Some things to think about when you open the crate before you run:

Are you organized? Get all your treats, poop bag, toy, etc ready before you get your dog out.

Are you warmed up? Do your stretching and jogging in place without your dog sniffing around on the end of the leash.

How much time do you need with your dog before your run? I always measure this in terms of dogs in the run order.  One of my dogs need to get out 10 dogs before their run and one of them only needs 5 dogs or so (give or take depending on JWW vs STD vs snooker). Sitting around and waiting is the kiss of death for some dogs, while other dogs need those moments to get connected and warmed up.

What do you do ringside? I teach my dogs a mat behavior on a chair and take the chair ringside while we wait for our run.  This is a great way to keep your ADD dog focused on hanging out instead of scanning the environment. I know some people who let the gate steward know they qare going to be waiting for their run “over there” out of the excited atmosphere.  There are many different ways to use your time before you enter the ring, get creative and find something that works. Watching runs with a dog sniffing at the end of their leash is not my idea of good ringside protocol.

If our agility “pre-game” procedure is important, the post-run procedure is even more important. Yet this is when I see the most disconnect between dogs and handlers. You just finished your best run ever, do you turn to look at the timer display? Or meet your dog at their leash for some joyful praise and play?

Some ideas to improve your relationship with your dog after your run:

Go straight to your reward and reinforcement. DO NOT check your scribe sheet, or ask about a missed contact, or question someone about why your dog did so and so. Reward your dog! Celebrate that time together! Congratulate you and your dog on acheving something positive (every run has something).  Those handlers who are mad that their dog “fill in the blank”, and do not reward, withhold praise and walk their dog back to their crate are only undermining relationship. The mistake happened so long ago (you probably kept going after the mistake, the dog finished the course and has no idea something went wrong) that withholding reinforcement only leads to confusion on the dogs part. Reinforce your dog for finishing the run with you, going to their leash, leaving the ring happy, doing their cool down, being your dog, etc.

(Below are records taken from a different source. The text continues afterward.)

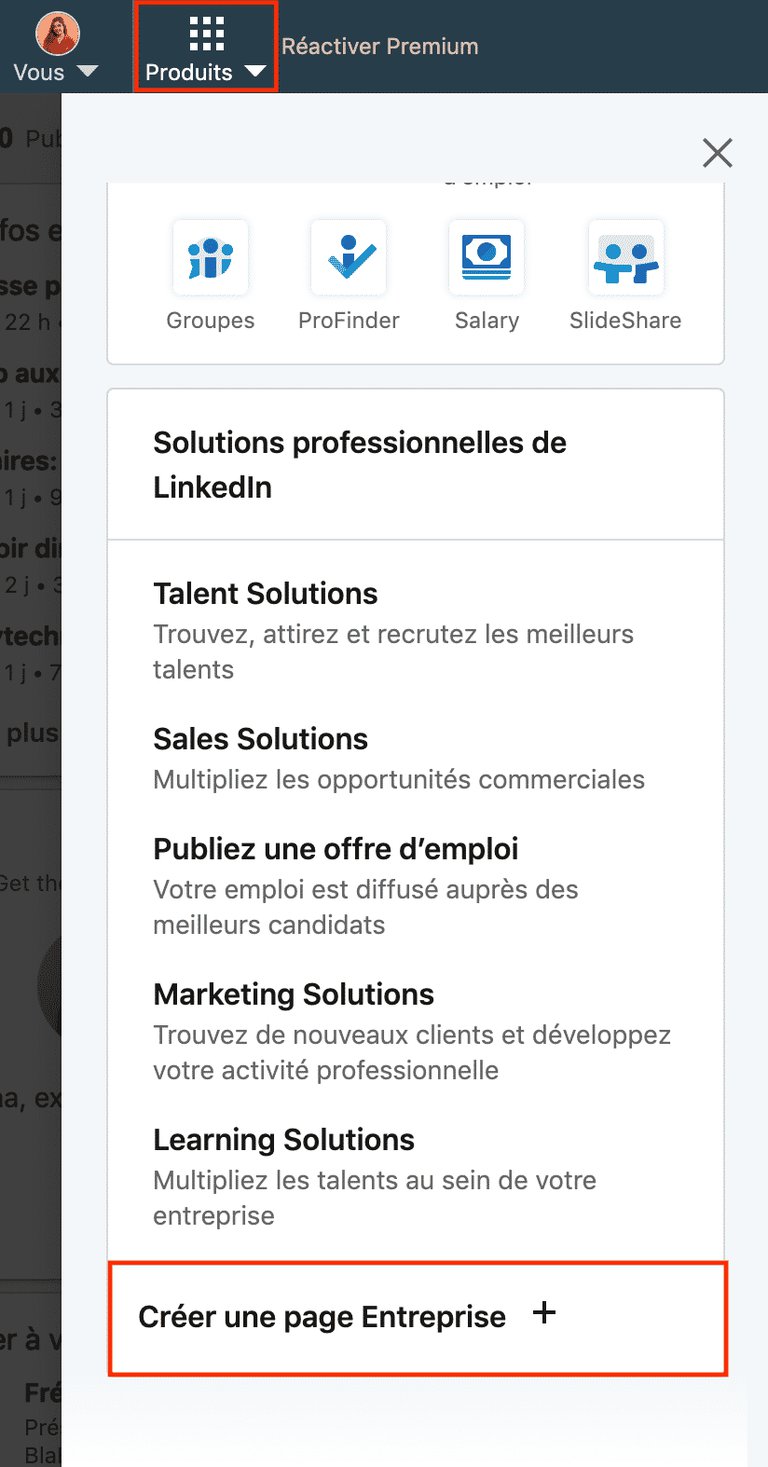Open the ProFinder checkmark icon
The image size is (768, 1467).
pos(349,258)
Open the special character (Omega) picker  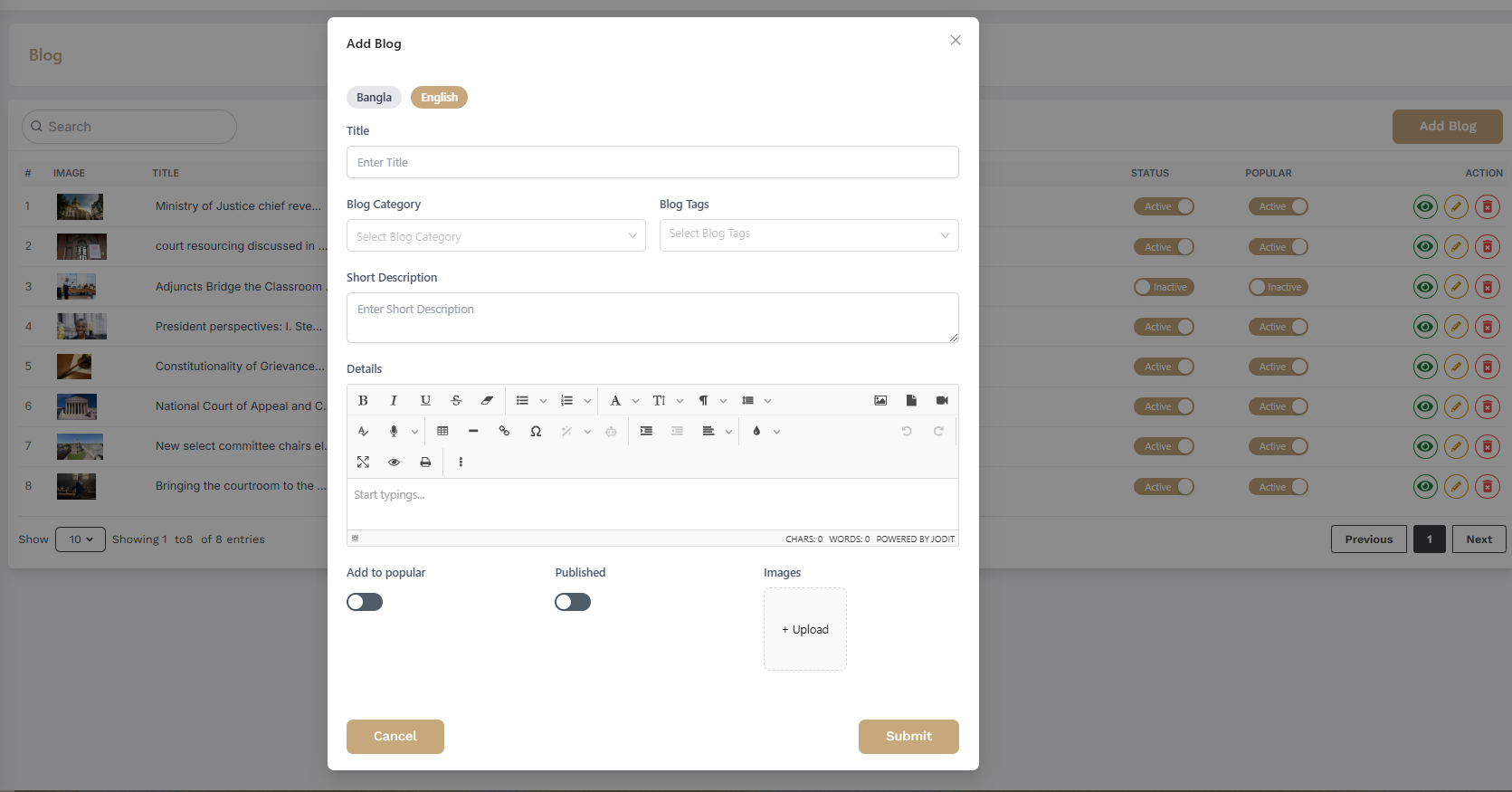pos(536,431)
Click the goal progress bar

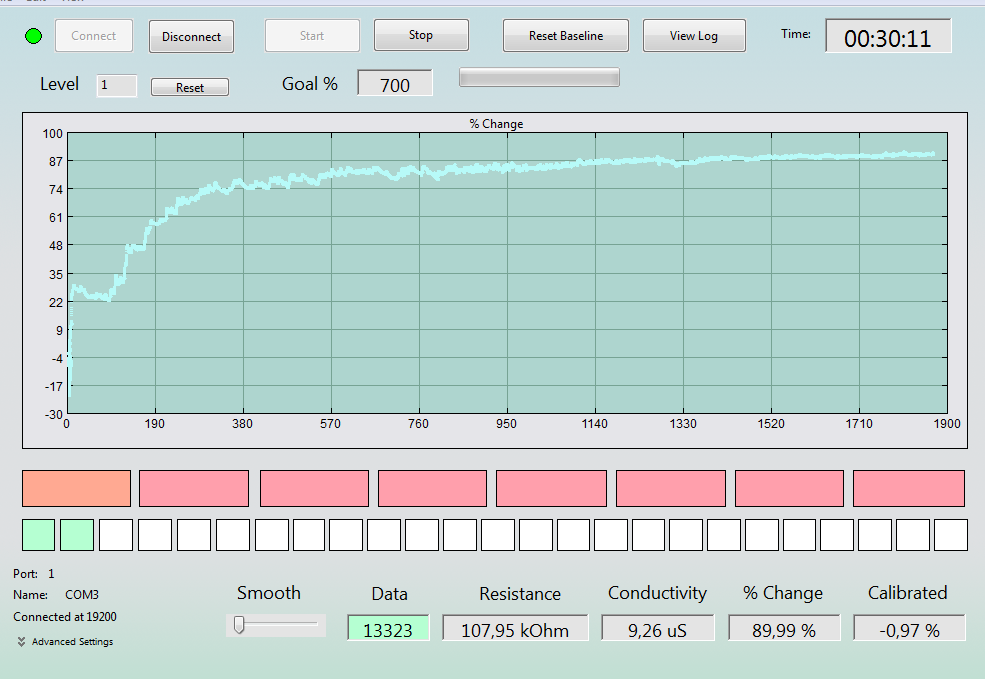[539, 77]
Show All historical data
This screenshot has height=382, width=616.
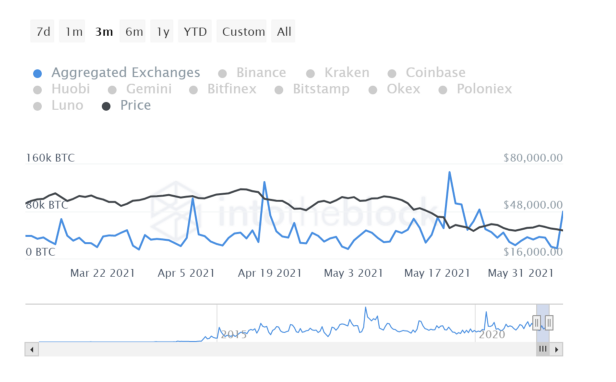283,31
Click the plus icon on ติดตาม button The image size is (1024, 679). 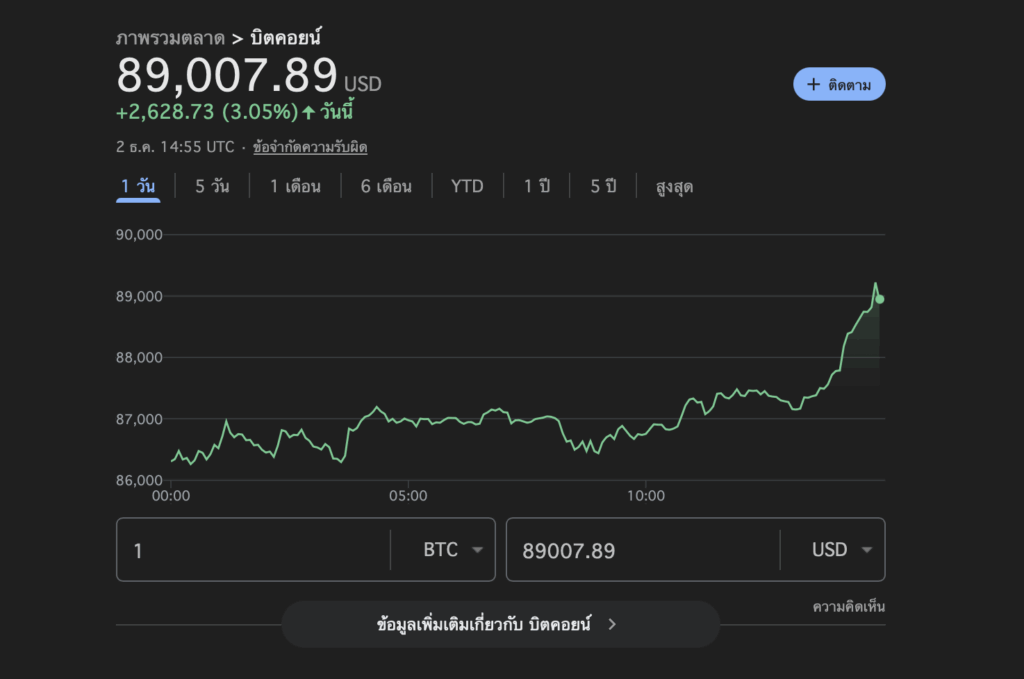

Is cool down important? Cool down and stretching are important for me after I work out, it isn’t any different for our canine partners. Again, every dog is different and may take longer to stop breathing hard, or need specific stretching activities.  Go for a long slow walk, have a sniff in the bushes, do some passive or active stretches or another activity that allows you and your dog to come down off of the excitement together.

When your dog is cooled off, put them back in their crate with something to chew. This will give them time to relax and recharge for the next run. Most dogs do well in their crates and are able to get more rest than wandering around with you shopping, talking or watching ringside.

Be creative and make your crate to crate experience custom tailored to you and your dogs needs. Some handlers run 2 dogs close together in the same jump height; you might need a good buddy and an even more creative plan! All of us and our dogs have different needs, just make sure your crate to crate protocol puts your dogs needs first and includes rewards and attention to maximize the relationship and teamwork between you and your dog.